Was soll ich sagen, seitdem war und ist Skaten eben an erster Stelle. Auch wenn es nicht immer so rosig war, wie es sich manche vorstellen. Aber um ehrlich zu sein, waren die letzten 10 Jahre ein Traum, zwar mit „up and downs“, aber mehr positiv als negativ.

Eigentlich haben alle darauf gewartet, dass du den Move nach Kalifornien machst, doch nach einigem hin und her hast du dich dann dagegen entschieden. Was ist passiert?
Ich hatte es vor 2011 rüber zu ziehen und hatte auch schon mein Arbeitsvisum für die USA von Osiris bekommen. Damals sollte auch mein Part für Plan B rauskommen und auf einmal lief etwas schief. Osiris hatte mir mein Travelbudget gecuttet, als ich zu den Berrics eingeladen wurde und auch sonst war ich unzufrieden mit dem Vertrag. Also habe ich mich kurzerhand entschieden im Interview, damals „Monster Skateboard Magazine“ zu quitten. Nachdem die Geschichte mit den Berrics passiert ist sowie einige andere Sachen damals in den USA, habe ich keinen Sinn mehr gesehen dort hinzuziehen.

Hast du es jemals bereut, dich dagegen entschieden zu haben?
Bereut würde ich nicht sagen. Natürlich habe ich mich gefragt, wie es sonst verlaufen wäre, aber bei der Politik im Skateboarding in den USA bin ich froh, dass ich hiergeblieben bin. Außerdem konnte ich stattdessen viel nach Asien reisen und eine ganz andere Welt kennenlernen.

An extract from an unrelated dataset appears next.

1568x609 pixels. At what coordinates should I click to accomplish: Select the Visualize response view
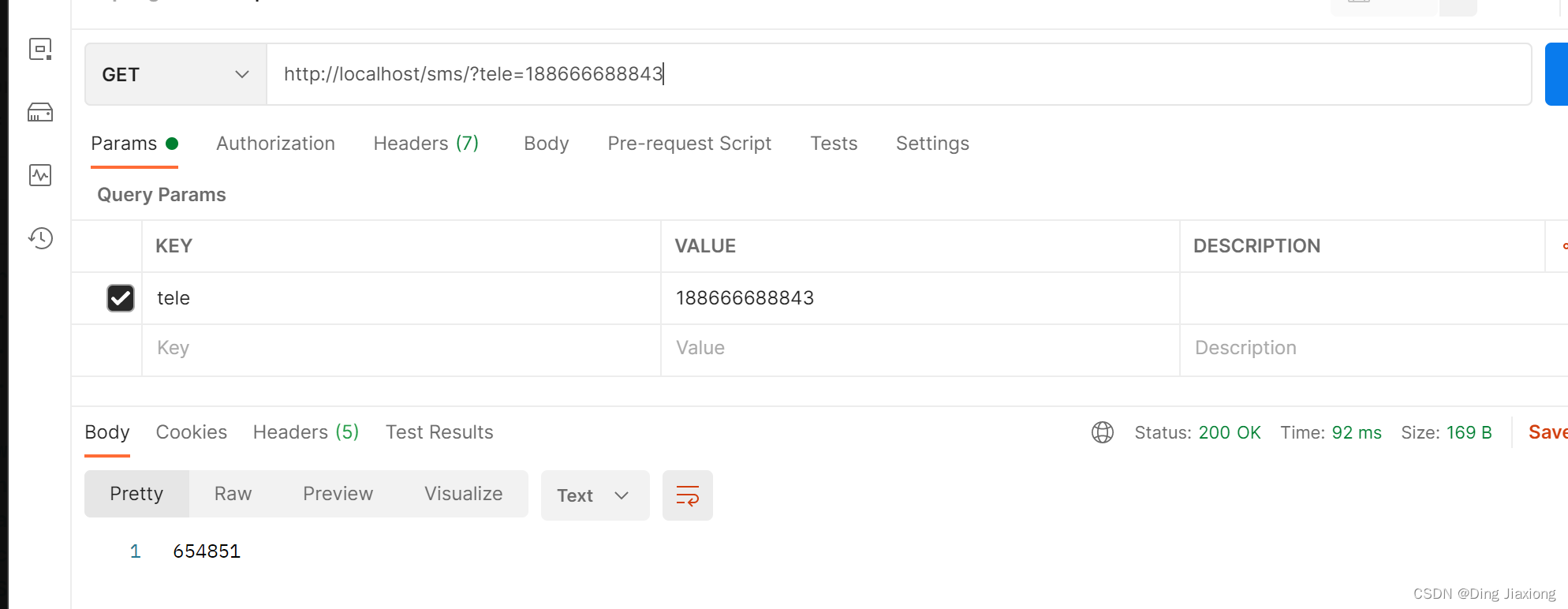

Alex Mizurov hat eine schöne Frau, fährt gerne schnelle Autos, trinkt Champagner und auch sonst sieht alles so perfekt geleckt aus. Verrate uns doch mal einen Makel, der nicht in dieses Bild des Weltmeisters passt.
(lacht) Danke erstmal für die Komplimente. Denise wird sich freuen! Ja, an sich kann ich mich nicht beklagen. Allerdings ist es mit viel Arbeit verbunden. Beispielsweise konnte ich viele schnelle Autos fahren, als ich nebenbei bei Audi gearbeitet habe. Die #champagnelife Crew (Franck, Radtke, Faby) trinkt natürlich nicht nur Champagner, aber ab und zu darf man es sich ja gönnen. Zurzeit fehlt mir ein Schuhdeal, der dieses Bild, das du erwähnst, komplettieren würde. Es ist leider nicht so einfach in der Industrie heutzutage. Aber vielleicht ergibt sich ja was nach dem neuen Part.

Du hast seit kurzem sogar einen eigenen YouTube Kanal. Braucht man sowas jetzt auch schon hier in Europa? 

Also ich habe damals (vor 7 Jahren) den Kanal angefangen und hatte ein paar Videos gepostet, aber nachdem der Homie und Filmer Flo (Geyer) umgezogen ist, war erstmal kein Filmer mehr da, deswegen habe ich nicht mehr weitergemacht.

Ich schaue selbst gerne YouTube und als Pav (SkateVlog) bei mir zu Besuch war, haben wir mal was zusammen gestartet. An sich braucht man einen Kanal natürlich nicht, aber manchmal macht es Bock Footage ins Netz zu hauen. Da ich dieses Jahr Probleme am Fußgelenk hatte, konnte ich da nicht wirklich viel für machen, aber vielleicht ändert sich das ja bald.

Seit fünf Jahren bist du jedes Jahr verdient Deutscher Meister geworden. 2020 wirst du 32 Jahre alt sein. Denkst du, dass es dann noch für die Olympischen Spiele reichen wird?
Seit drei Jahren in Folge, richtig. Und fünf Mal insgesamt. Ich würde gerne einmal starten, einfach um mal in 30 Jahren davon erzählen zu können, wie es bei ersten Olympischen Spielen war. Das wäre eine krasse Ehre, auch wenn es nicht leicht wird bis dahin.

Für welches Land würdest du antreten? Deutschland oder Kasachstan?

Da ich eine deutsche Staatsbürgerschaft habe und auch hier die meiste Zeit verbracht habe, auf jeden Fall für good old Germany.